No Crying In Problem Solving

It never fails to amaze me how ironic life is.  The class I am taking this semester is called Problem Solving. A slimmed-up (or down, depending on your view) version of high school algebra focused primarily on return to college adults to meet basic math requirements while obtaining their degree.  There are several variations of this type of course and mine happens to include the added twist of word problems.  Not only do I have the pleasure of being re-taught the magic and mystery of the Pythagorean Theorem but I also get to apply it to “real life problems” by solving something like this:

It costs a business (0.1x2 +x + 50) dollars to serve x customers.  How many customers can be served if $250 is the cost?

Seriously!  There is no way I actually envisioned a scenario where I would now be paying 1,600 in tuition to remind me how much I hated quadratic equations, cubing integers, and solving for the dreaded x.  I go to sleep thinking of that stupid letter “x” and what it is doing to my social life these days.

Taking a problem solving course is ironic not because of my venting about “x” but because that’s what I do in my everyday life.  I’m actually very good at it.  My job for the past five years as an analyst involves analyzing data and coming up with solutions to a myriad of challenges my teams face daily. My email In-box is a repetitive chorus of “help me”. Personally, my friends call me with anything from “where’s a good place to eat dinner”, to, “how can I get rid of 10 extra pounds”.  And there isn’t a girlfriend out there worth her salt that hasn’t been a shoulder to a fellow fallen sister in the problems involved with the game of love.  It’s become part of who I am to solve other people’s problem or at the very least offer up viable solutions for positive results.

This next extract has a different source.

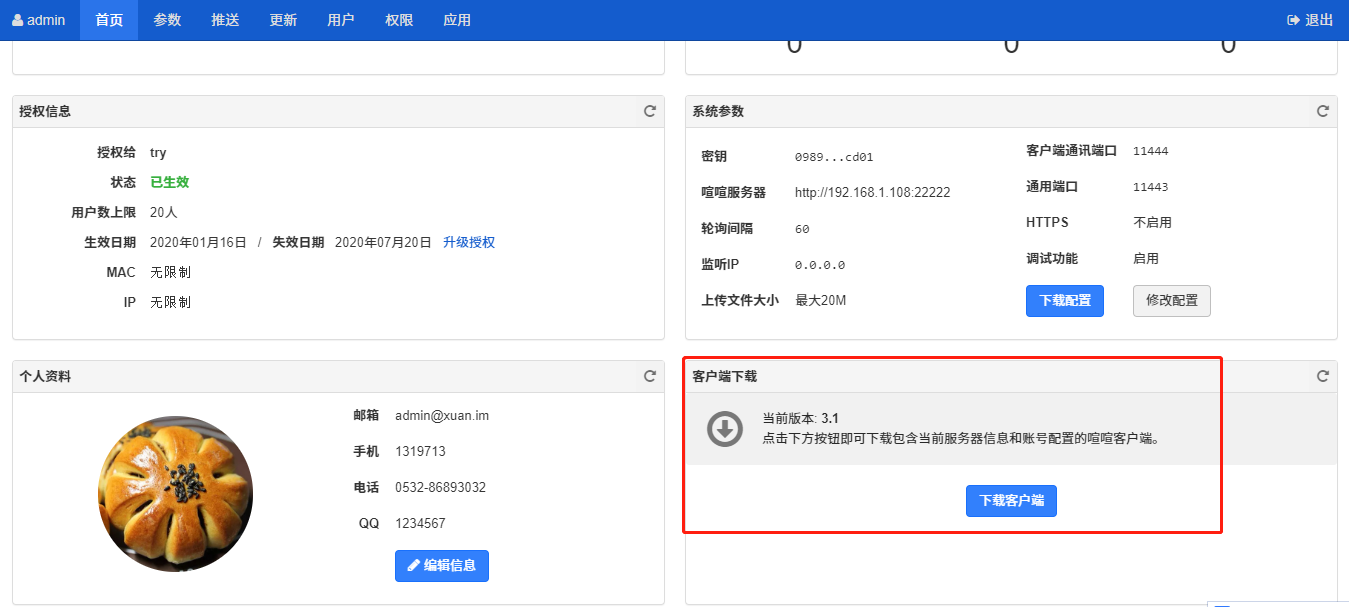Click the 修改配置 button

pyautogui.click(x=1171, y=301)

Anyone who is in that role at WORK or with FAMILY or with FRIENDS can likely relate to me when I say it can be draining being a problem solver.   If that’s your primary role in all three areas of your life, it can be exhausting.   Yet in many ways it validates me.  I feel needed and wanted and that my opinion is valued and necessary – – that I make a difference.

Recently, I have come across a problem that has thrown even me for a loop.  This one is scary and personal and has nothing to do with the value of pie or the square root of rational numbers.   It has to do with my mother.  In our 40’s, some of us, have to take on a double role – that of parent to our children as well as our aging adult parents.  It’s as overwhelming a task as it seems.  The issues now face you on both sides of the spectrum.  Solving dating and driving issues for your teenager on Saturday night and battling the bureaucracy of Medicare and Social Security for your 70 year old mother or father on Monday morning.

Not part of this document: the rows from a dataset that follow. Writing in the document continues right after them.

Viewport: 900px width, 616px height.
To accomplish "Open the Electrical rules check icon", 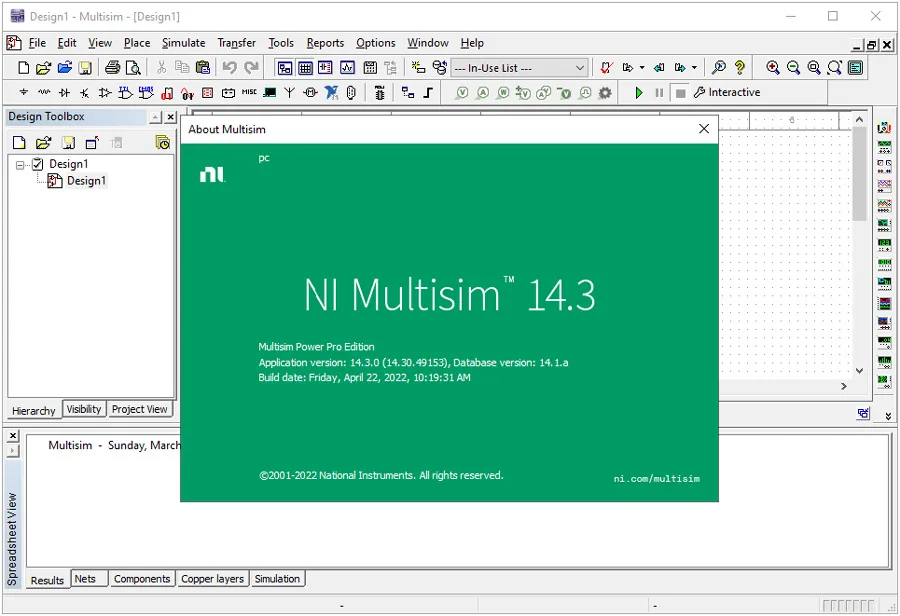I will (606, 68).
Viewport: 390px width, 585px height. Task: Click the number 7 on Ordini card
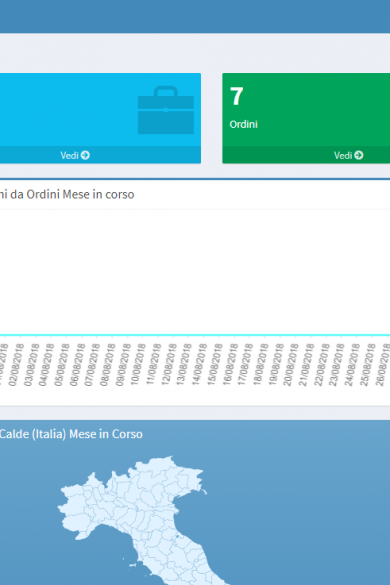coord(237,96)
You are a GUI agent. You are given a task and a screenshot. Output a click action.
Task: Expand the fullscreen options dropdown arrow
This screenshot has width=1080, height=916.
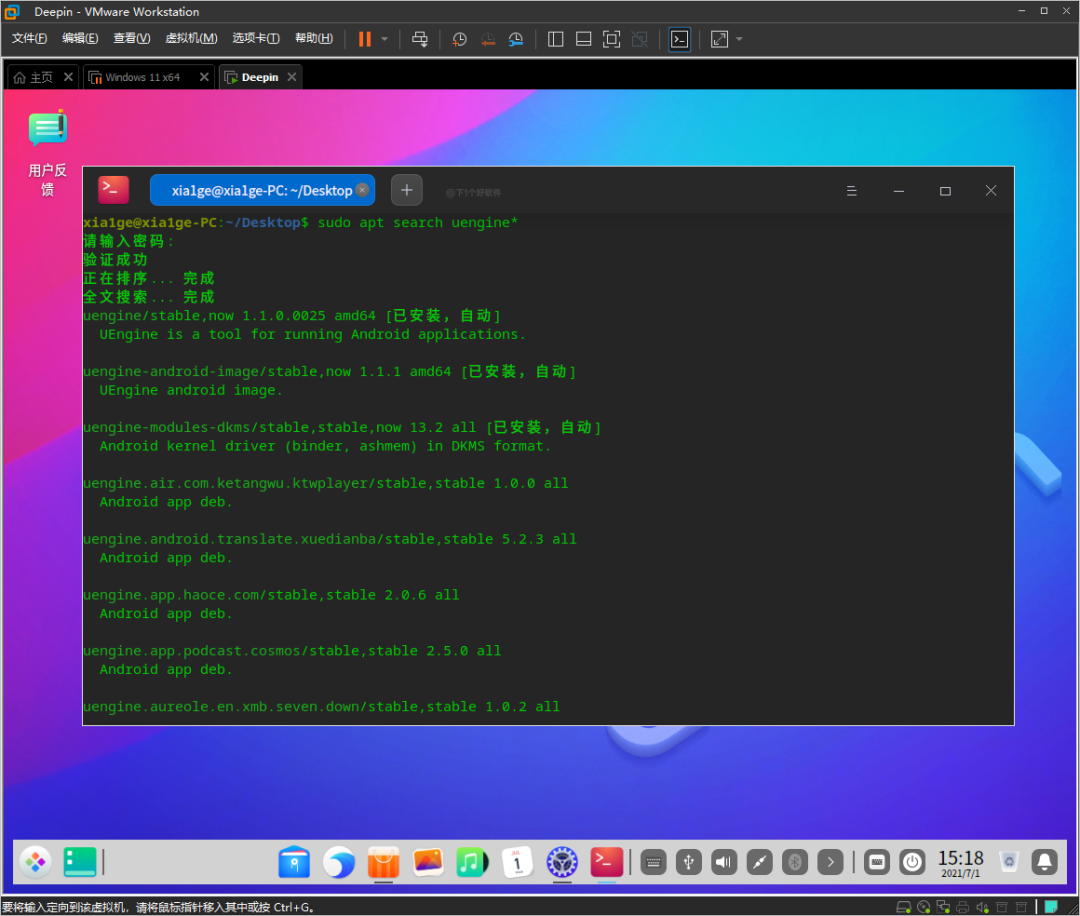tap(739, 39)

For me, a new problem has recently emerged with my mother, and I wish like hell there was a simple solution in my text book that would tell me how to solve for the sweetest woman who ever walked the planet seeming to unravel before my eyes.  When I read this line back, as I have done several times, it breaks my heart each time.

Tom Hanks said “there’s no crying in baseball” when admonishing the female players in the movie, A League of Their Own; and my friends there are “no tears in problem solving”.  As much as I may want to.  In Math and with my mom, my job is to solve the problem and succeed. That’s my plan…I’ll keep you updated.